--- Data for analysis ---

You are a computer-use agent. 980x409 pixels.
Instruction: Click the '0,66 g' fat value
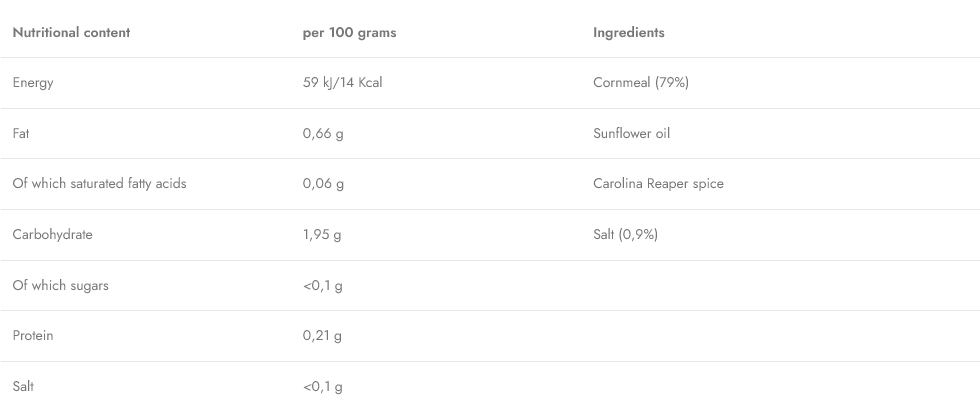[x=323, y=133]
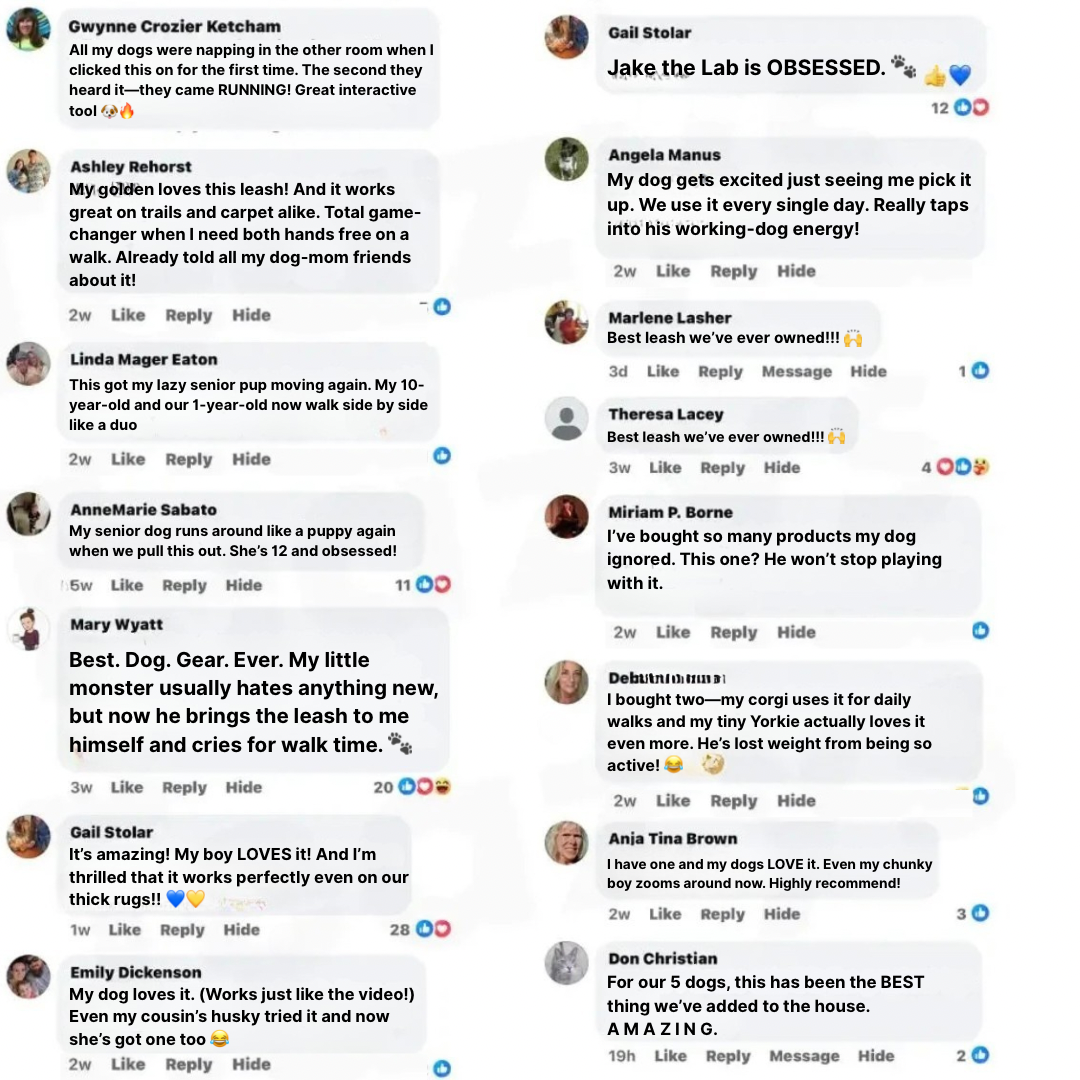The height and width of the screenshot is (1080, 1080).
Task: Click the like reaction icon on Anja Tina Brown's comment
Action: pyautogui.click(x=980, y=913)
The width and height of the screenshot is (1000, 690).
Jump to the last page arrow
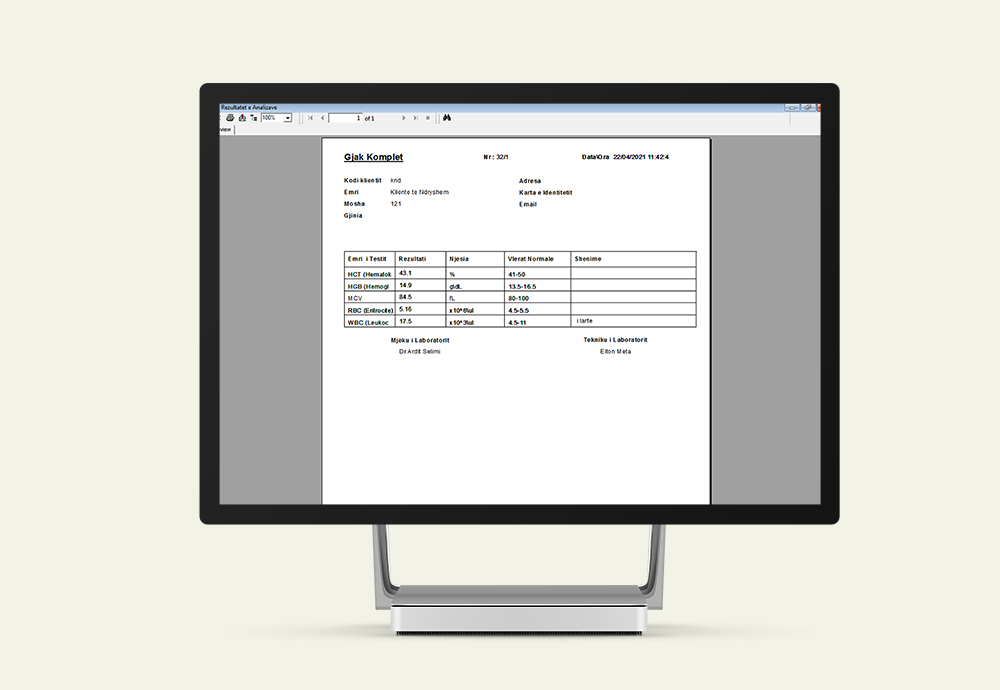coord(416,118)
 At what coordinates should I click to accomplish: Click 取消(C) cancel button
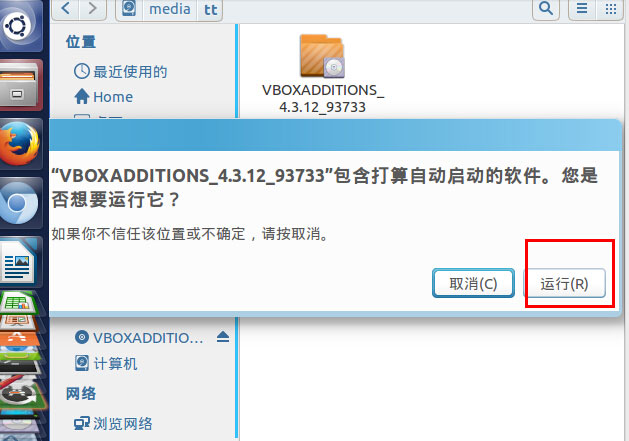click(x=473, y=283)
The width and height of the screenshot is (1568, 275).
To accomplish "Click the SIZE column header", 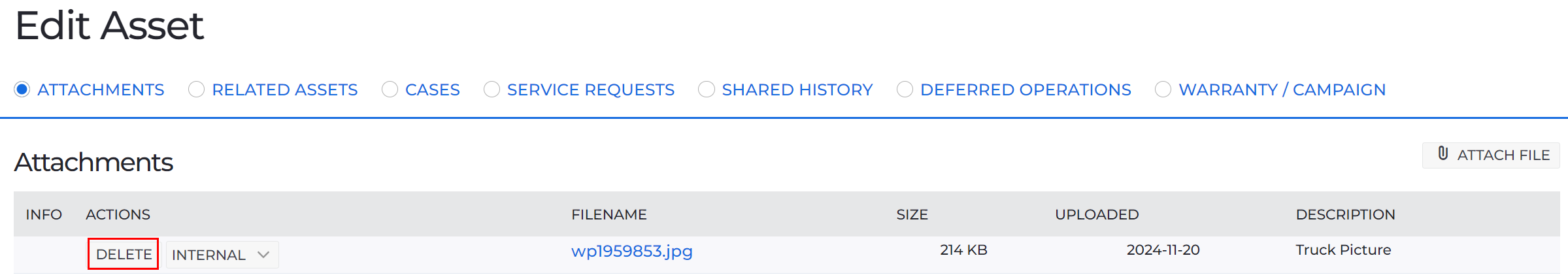I will 912,214.
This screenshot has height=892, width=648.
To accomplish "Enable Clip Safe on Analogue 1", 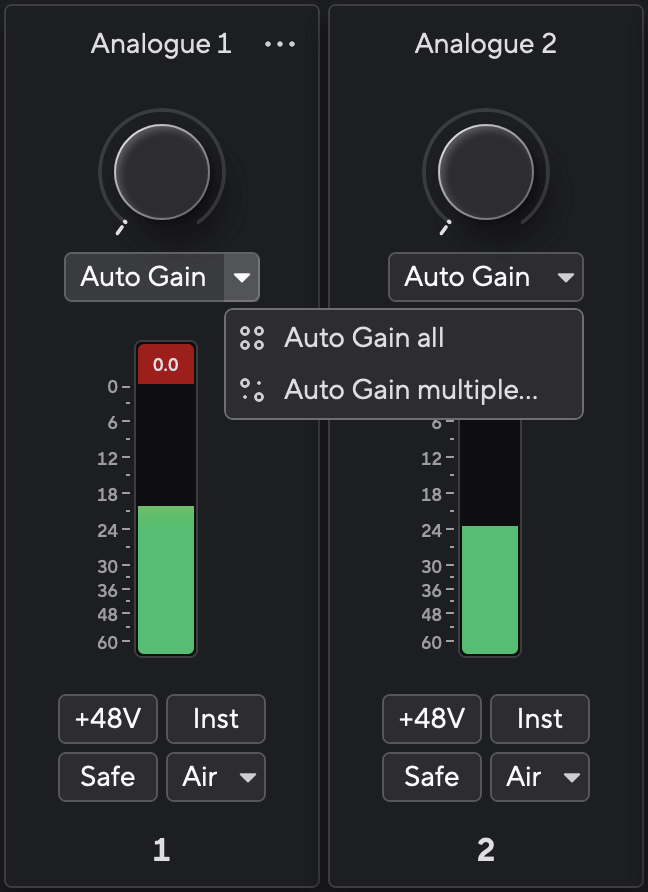I will (107, 777).
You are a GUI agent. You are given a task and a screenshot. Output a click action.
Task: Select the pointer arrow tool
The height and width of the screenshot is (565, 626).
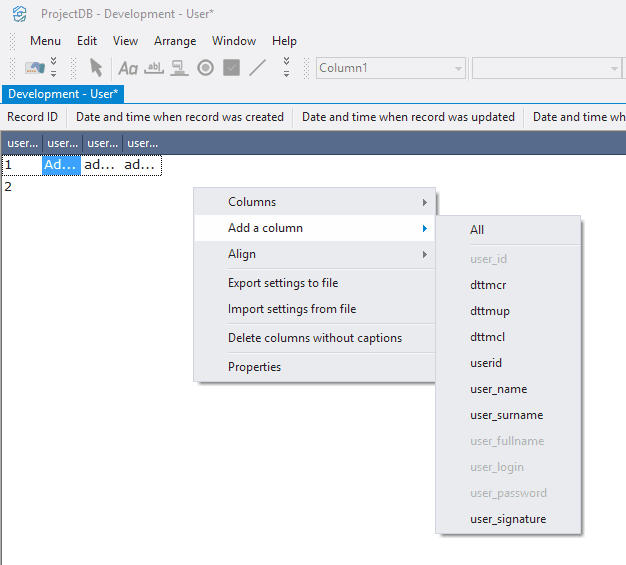click(96, 68)
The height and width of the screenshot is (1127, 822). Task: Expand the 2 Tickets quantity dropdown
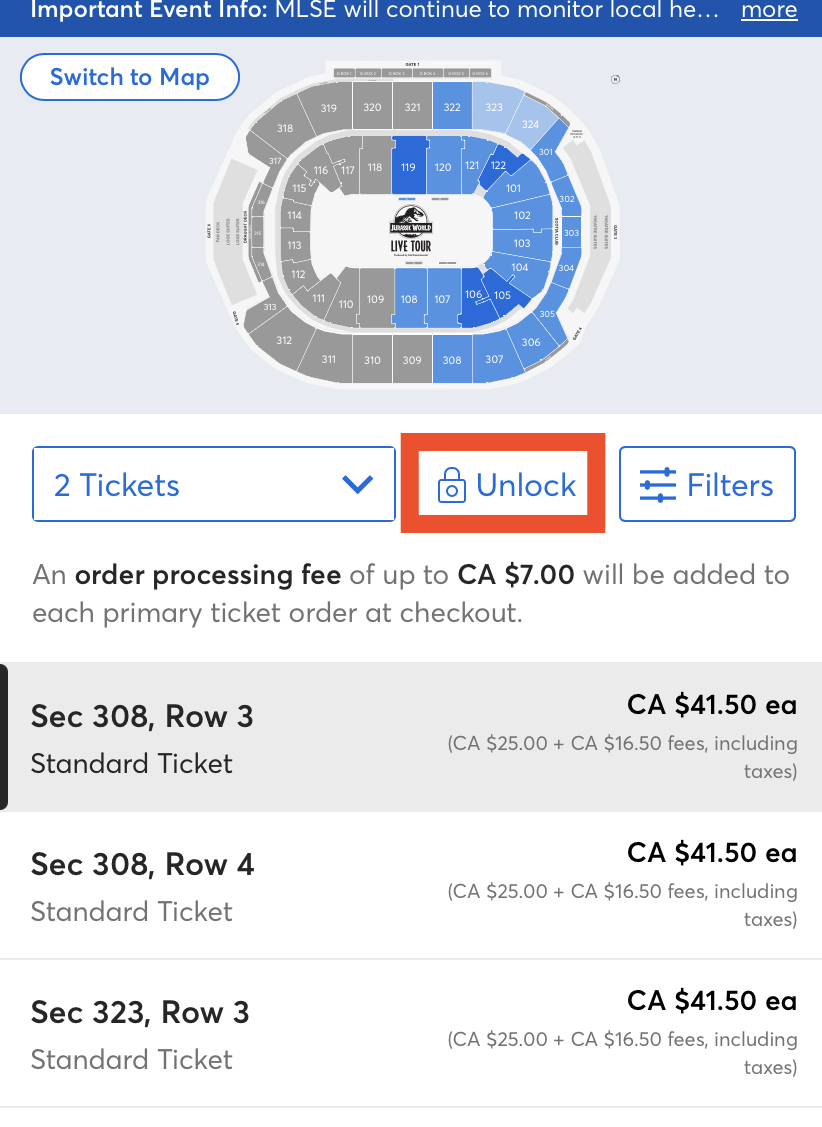tap(213, 484)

---

### [Task directions]
Where the line containing "The height and width of the screenshot is (565, 626)." appears, begin writing out the lines word for word, and continue through the last line of the data, leaving out pictures.

### [Solution]
The height and width of the screenshot is (565, 626).
click(96, 68)
The height and width of the screenshot is (1127, 822). Task: Expand the 2 Tickets quantity dropdown
tap(213, 484)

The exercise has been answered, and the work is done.